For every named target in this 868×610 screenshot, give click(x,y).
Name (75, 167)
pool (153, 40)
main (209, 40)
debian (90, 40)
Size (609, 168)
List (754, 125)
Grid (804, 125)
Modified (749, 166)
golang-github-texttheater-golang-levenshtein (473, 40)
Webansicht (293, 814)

● **WHAT YOU HAVE TO DO**
Please copy every item above word for word.

● **PROBLEM SOLUTION**
For every named target in this 868×610 screenshot, give click(x,y).
Name (75, 167)
pool (153, 40)
main (209, 40)
debian (90, 40)
Size (609, 168)
List (754, 125)
Grid (804, 125)
Modified (749, 166)
golang-github-texttheater-golang-levenshtein (473, 40)
Webansicht (293, 814)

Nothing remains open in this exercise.